De Simone, Antonio
(2013)
A Two-Factor Binomial Model for Pricing Hybrid Securities: A Simplified Approach.
[Tesi di dottorato]
Collection description
This thesis develops a numerical procedure for pricing financial contracts whose contingent claims are exposed to two sources of risk: the stock price and the short interest rate. Particular emphasis here is placed on hybrid financial securities, i.e. on a group of financial contracts that combine the elements of the two broader groups of securities, debt and equity. Moreover, we focus on "American style" financial products, i.e. financial contracts (such as American options or convertible bonds) giving the owner a right to be exercised within a certain date. In particular, the proposed pricing framework assumes that the stock price dynamics is described by the Cox, Ross Rubinstein (CRR, 1979) binomial model under a stochastic risk free rate, whose dynamics evolves over time accordingly to the Black, Derman and Toy (BDT, 1990) one-factor model. We also show how to apply the numerical procedure to compute the price of three financial contracts with increasing complexity: a vanilla (European and American) call option, a callable convertible bond and a participating policy, i.e. an insurance contract where the benefit for the policyholder is partly fixed and partly variable, depending on the profit of the insurance company.

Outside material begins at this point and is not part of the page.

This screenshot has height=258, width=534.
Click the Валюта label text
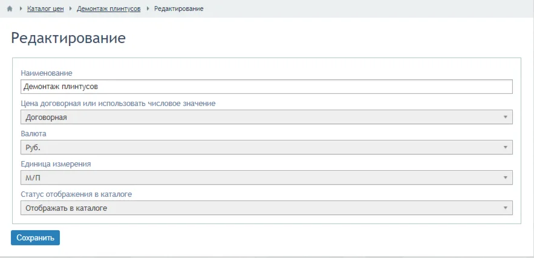(x=33, y=133)
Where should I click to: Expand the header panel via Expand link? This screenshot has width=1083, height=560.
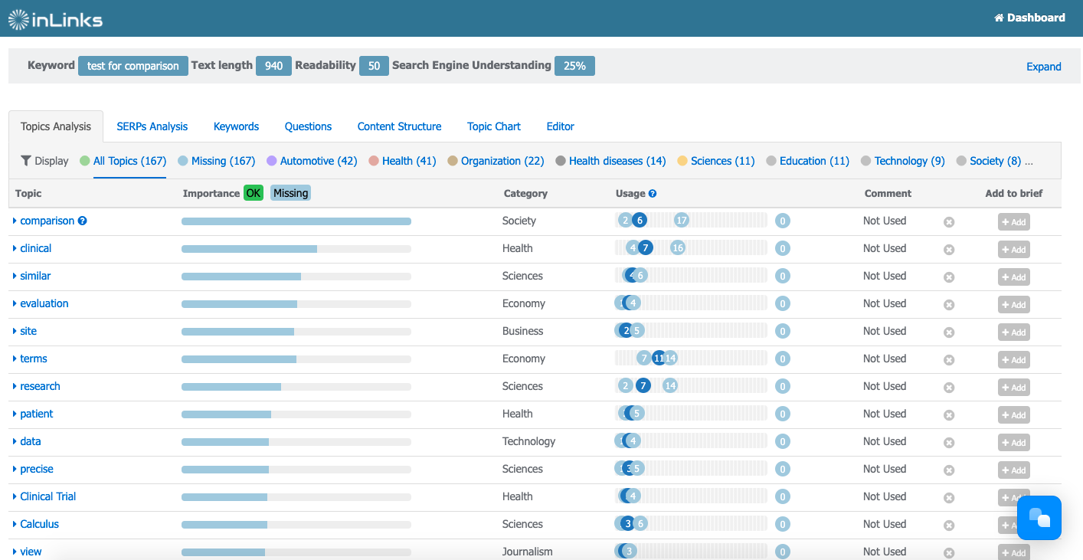pos(1044,67)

We also discuss some issues related to the implementation and calibration of such a two factors numerical procedure and in particular how the dynamics of each risk factor can calibrated to the observed market prices. Finally, in order to assess the validity of the model, its advatages and drawbacks, we conduct an empirical analysis where, in particular, the role of the correlation between stock price and interest rate is emphasized. We study different possible ways for calibrating the correlation parameter, including implied correlation and multivariate GARCH forecast.